Am Ende des Semesters fallen durchschnittlich 270 Klausuren und 150 Hausarbeiten an, die er korrigieren muss. Brittnacher hat Angst vorm nächsten Jahr, denn dann machen auch in Berlin zwei Jahrgänge gleichzeitig Abitur.

Wen man auf den Fluren der Freien Universität auch anspricht: Einen Studierenden, der begeistert oder wenigstens gern studiert, wird man nicht finden. Die einen berichten von Leistungsdruck. Andere sind ganz froh, dass sie der hohe Numerus clausus gezwungen hat, vorm Studium ein Freies Soziales Jahr zu machen. Andere sagen, sie wollen gar nicht mit 22 fertig sein, denn mit 22 in den Beruf zu gehen können sie sich nicht vorstellen.

Fast niemand schimpft auf den Ansturm der Studienanfänger oder Überfüllung, denn auch an der FU gibt es in diesem Herbst beinahe doppelt so viele "Erstis" wie im letzten. Alle aber schimpfen auf die Bologna-Reformen, die, wie sie finden, die Unis kaputt gemacht haben.

Zwei Hauptziele von Bologna waren es, die Studierenden für den Job zu rüsten und sozial Schwachen ein Korsett zur Verfügung zu stellen, das sie leichter durch die Uni bringt. Beides hat nicht funktioniert.

Hinzu kommt: Schon zum zweiten Mal nach 2006 stellte die Shell-Studie im vergangenen Jahr fest: Die Jugend ist vor allem verunsichert und pragmatisch. Und immer wieder bekommt man zu lesen, Deutschlands Studierende seien leidensfähig, sie seien traurige Spießer, die sich vor allem durchwurschteln.

Tendenz: steigend

Der zweite Tag: In Kassel befindet sich eine Hochschule, die einmal auf 12.000 Studierende und 2.000 Studienanfänger eingerichtet war und nun mehr als 20.000 Studierende und fast 5.000 Studienanfänger unterzubringen muss - Tendenz, wie überall, steigend. Zum Semesterbeginn wurden manche Vorlesungen und Seminare in Container und Kinosäle verlegt.

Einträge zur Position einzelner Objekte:

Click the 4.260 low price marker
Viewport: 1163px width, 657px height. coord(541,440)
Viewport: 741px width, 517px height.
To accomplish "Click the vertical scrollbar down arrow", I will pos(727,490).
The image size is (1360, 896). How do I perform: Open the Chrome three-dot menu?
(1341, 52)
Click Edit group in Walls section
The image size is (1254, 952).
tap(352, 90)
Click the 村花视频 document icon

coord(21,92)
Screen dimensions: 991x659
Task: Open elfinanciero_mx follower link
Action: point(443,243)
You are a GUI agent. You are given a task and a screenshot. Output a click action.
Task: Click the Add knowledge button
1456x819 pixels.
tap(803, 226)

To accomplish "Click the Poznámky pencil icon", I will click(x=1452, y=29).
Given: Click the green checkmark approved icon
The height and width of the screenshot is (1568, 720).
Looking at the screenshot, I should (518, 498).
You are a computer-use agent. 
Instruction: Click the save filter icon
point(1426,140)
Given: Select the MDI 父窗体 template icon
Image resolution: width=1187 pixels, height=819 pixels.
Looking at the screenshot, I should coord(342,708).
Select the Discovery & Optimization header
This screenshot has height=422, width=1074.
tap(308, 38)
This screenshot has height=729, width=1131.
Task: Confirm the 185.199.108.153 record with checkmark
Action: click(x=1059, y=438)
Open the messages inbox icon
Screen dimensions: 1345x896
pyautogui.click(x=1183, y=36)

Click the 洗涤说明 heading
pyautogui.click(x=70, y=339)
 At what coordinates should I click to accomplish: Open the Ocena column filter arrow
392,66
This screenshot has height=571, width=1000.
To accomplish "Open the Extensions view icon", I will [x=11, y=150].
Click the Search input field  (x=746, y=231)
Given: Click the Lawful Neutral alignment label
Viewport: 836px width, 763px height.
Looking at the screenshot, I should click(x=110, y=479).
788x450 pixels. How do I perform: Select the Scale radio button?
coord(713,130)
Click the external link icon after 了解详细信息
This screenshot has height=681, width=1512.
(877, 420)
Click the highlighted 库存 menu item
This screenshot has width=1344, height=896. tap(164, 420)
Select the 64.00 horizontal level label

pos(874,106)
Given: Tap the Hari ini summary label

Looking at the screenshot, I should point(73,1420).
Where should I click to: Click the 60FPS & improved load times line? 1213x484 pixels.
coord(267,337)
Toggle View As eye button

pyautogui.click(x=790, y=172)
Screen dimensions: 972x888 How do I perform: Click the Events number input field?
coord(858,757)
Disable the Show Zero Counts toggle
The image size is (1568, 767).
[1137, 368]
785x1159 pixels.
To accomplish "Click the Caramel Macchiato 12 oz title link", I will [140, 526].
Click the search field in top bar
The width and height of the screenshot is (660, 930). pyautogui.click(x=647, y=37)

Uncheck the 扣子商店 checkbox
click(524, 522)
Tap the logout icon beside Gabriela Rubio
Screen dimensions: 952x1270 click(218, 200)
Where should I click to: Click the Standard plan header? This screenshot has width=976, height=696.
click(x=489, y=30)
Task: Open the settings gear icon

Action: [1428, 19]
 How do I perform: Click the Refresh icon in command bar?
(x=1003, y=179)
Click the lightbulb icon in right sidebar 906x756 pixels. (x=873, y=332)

ANWEISUNGEN UND VORGABEN - Gib aus dem Text über überfüllte Hochschulen den Abschnitt zwischen „Hinzu kommt: Schon“ und „vor allem durchwurschteln.“, beide eingeschlossen, wortgetreu wieder.

VOLLSTÄNDIGE ANTWORT -
Hinzu kommt: Schon zum zweiten Mal nach 2006 stellte die Shell-Studie im vergangenen Jahr fest: Die Jugend ist vor allem verunsichert und pragmatisch. Und immer wieder bekommt man zu lesen, Deutschlands Studierende seien leidensfähig, sie seien traurige Spießer, die sich vor allem durchwurschteln.